Living for the Glory of God ~ Vivir para la Gloria de Dios

3 Ingredients to Spark a Reformation

(Photo ‘Luther’s 95 Theses’ courtesy of user Keren Tan and Flickr).
October 31st is a special day. While much of the culture finds it to be an excuse to act silly and absurd with little consequences, others remember it to be the day that Marin Luther nailed his 95 these to the door of the All Saints’ Church in Wittenberg, Germany. Many claim this event of 1517 to be the single spark of what is now known as the Reformation.
I must confess I disagree slightly with that assessment only because it is certain that much had transpired before that day. Certainly God has been working in/through men in order to prepare people for this monumental era. I would suggest even that there is an indeterminate amount of preparation that took place beforehand. Without a doubt though, Martin Luther would play the lead role in a story that still has an unwritten ending.

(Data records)
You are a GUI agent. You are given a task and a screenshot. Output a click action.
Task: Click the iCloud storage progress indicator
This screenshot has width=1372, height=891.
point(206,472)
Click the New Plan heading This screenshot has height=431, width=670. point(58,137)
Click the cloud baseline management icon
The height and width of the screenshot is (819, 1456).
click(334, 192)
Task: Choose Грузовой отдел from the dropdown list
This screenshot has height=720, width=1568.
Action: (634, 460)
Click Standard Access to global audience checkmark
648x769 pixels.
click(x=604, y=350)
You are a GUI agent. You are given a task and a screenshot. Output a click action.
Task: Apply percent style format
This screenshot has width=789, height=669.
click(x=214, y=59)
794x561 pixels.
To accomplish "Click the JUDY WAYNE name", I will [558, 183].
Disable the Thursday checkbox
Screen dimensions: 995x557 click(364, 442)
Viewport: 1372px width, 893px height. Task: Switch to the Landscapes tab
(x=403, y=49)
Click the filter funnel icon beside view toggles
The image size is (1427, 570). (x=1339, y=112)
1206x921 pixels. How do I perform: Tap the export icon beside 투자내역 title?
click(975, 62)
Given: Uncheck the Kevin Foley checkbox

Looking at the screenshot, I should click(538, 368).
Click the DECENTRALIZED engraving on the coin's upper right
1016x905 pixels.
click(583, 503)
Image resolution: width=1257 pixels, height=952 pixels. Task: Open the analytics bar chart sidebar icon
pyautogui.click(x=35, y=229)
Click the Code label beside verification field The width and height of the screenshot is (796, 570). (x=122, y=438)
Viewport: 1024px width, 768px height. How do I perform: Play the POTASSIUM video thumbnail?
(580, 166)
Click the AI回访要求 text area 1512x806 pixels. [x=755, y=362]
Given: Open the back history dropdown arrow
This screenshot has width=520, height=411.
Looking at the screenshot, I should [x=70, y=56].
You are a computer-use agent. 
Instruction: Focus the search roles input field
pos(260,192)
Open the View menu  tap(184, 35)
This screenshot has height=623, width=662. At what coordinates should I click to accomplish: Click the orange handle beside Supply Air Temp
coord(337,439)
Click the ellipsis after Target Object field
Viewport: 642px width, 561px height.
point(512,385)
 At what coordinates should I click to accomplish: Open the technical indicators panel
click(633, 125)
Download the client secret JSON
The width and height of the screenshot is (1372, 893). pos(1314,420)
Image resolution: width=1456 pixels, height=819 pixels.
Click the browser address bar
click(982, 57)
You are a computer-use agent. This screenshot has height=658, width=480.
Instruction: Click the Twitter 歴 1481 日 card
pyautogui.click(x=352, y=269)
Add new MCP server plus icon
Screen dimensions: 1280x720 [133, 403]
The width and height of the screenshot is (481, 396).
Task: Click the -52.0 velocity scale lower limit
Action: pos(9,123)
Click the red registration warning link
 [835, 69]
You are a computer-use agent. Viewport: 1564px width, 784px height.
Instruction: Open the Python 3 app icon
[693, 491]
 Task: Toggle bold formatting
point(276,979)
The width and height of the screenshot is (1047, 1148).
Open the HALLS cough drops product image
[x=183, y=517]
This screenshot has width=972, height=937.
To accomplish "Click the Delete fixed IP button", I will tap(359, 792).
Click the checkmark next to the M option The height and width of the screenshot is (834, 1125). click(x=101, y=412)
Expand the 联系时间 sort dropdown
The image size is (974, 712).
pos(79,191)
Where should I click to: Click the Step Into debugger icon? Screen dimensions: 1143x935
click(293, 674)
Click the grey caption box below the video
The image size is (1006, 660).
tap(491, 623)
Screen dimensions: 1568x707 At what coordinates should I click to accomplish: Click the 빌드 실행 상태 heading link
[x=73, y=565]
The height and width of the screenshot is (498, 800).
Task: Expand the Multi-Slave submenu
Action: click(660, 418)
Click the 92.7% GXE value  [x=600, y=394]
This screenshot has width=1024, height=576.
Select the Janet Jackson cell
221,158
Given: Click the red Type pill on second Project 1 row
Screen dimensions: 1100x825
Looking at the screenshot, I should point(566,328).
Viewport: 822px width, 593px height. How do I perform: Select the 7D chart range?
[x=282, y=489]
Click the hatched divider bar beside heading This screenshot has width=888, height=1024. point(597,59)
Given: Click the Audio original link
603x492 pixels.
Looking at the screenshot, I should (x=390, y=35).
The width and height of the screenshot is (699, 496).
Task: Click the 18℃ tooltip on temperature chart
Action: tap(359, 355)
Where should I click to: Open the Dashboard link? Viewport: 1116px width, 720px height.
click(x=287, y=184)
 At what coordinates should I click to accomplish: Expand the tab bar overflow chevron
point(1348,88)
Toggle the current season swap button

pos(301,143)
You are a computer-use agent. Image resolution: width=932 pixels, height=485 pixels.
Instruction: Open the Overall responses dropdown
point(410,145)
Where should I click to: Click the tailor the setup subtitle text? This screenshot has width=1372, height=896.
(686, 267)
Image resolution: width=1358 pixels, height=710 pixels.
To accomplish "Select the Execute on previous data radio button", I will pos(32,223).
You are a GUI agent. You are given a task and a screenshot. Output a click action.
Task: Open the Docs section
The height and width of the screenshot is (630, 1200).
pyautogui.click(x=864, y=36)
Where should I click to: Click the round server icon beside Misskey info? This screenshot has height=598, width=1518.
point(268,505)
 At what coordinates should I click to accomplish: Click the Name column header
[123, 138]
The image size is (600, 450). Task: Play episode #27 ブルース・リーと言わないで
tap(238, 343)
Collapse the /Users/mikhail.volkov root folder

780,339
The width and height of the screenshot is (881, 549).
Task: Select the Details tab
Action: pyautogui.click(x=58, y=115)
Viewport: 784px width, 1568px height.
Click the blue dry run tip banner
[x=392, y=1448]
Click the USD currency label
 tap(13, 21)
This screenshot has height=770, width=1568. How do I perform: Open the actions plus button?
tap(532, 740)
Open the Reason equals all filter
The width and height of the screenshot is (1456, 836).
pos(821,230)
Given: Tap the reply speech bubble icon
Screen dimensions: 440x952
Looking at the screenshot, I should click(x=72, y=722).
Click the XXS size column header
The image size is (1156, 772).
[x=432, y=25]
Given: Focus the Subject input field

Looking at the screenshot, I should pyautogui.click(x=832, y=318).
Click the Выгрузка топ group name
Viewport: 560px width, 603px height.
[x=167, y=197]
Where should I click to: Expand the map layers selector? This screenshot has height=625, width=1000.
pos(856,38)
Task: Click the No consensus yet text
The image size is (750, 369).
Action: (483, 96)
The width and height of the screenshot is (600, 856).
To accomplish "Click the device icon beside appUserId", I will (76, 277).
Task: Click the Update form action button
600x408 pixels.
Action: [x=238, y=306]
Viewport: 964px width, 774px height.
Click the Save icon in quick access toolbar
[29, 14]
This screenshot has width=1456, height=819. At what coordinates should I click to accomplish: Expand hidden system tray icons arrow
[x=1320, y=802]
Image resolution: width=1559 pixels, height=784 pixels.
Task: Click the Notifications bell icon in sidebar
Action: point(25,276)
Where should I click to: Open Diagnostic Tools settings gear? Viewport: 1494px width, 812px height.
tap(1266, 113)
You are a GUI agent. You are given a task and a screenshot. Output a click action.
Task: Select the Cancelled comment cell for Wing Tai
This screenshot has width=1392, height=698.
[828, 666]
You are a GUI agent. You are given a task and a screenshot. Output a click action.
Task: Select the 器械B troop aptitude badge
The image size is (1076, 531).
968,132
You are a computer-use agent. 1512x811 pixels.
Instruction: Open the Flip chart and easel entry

(What to work on) In the post on the Reformation, why does the writer disagree slightly with the claim that the 1517 event was the single spark of the Reformation? Answer in one to three sentences.

(Final result) The writer disagrees because much had certainly transpired before that day. In the writer's view, God had been working in and through men to prepare people for this era, and an indeterminate amount of preparation took place beforehand.